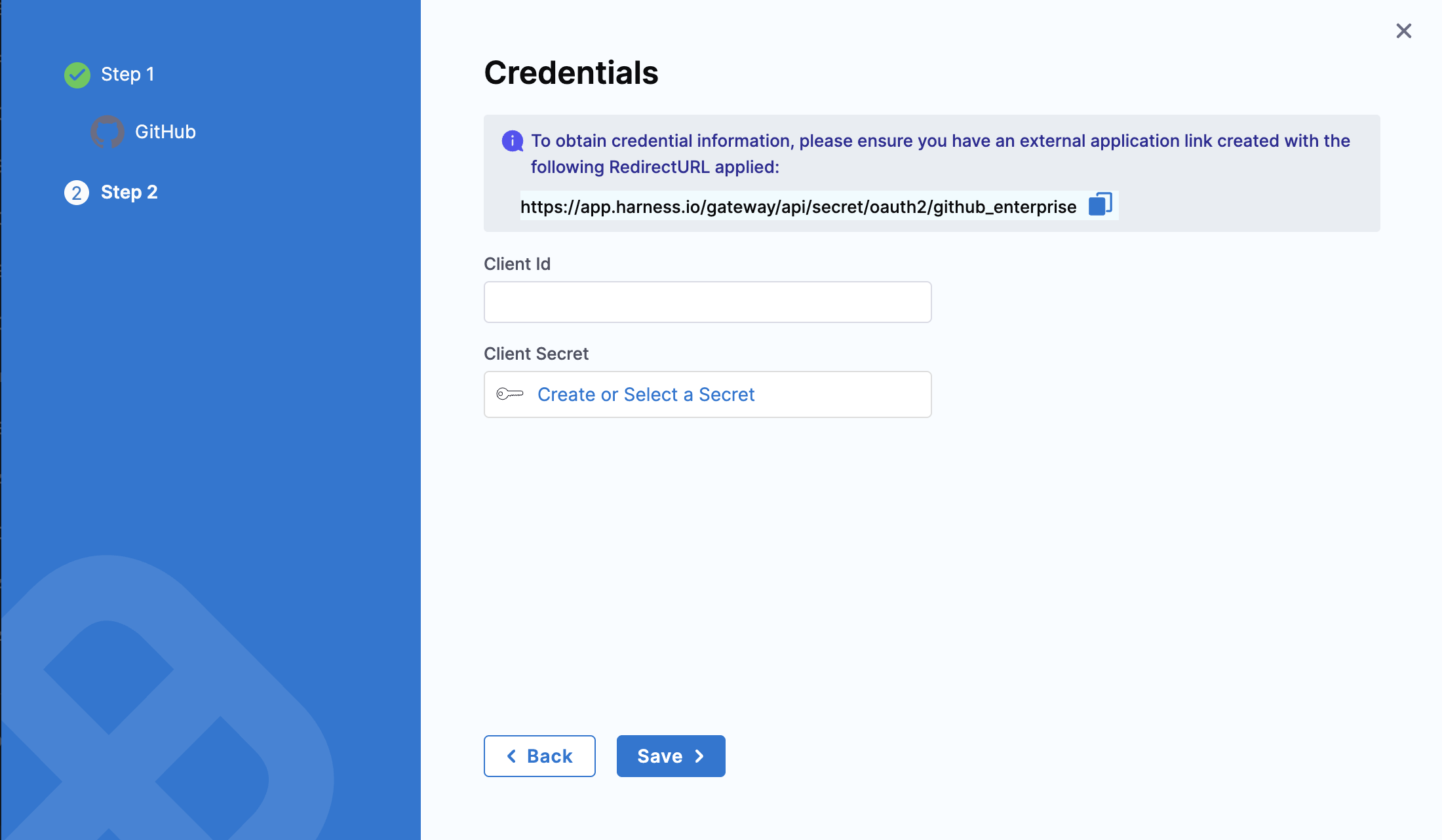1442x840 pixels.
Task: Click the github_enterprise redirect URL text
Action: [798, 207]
# # # #
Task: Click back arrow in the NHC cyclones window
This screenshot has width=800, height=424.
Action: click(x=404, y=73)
# # # #
▶ What to do
Rewrite the lines from the one with "Task: Click back" to the one with "Action: click(x=404, y=73)", replacing "back arrow" with "close button" and keeping everything else the same.

▶ Result
Task: Click close button in the NHC cyclones window
This screenshot has width=800, height=424.
Action: click(x=404, y=73)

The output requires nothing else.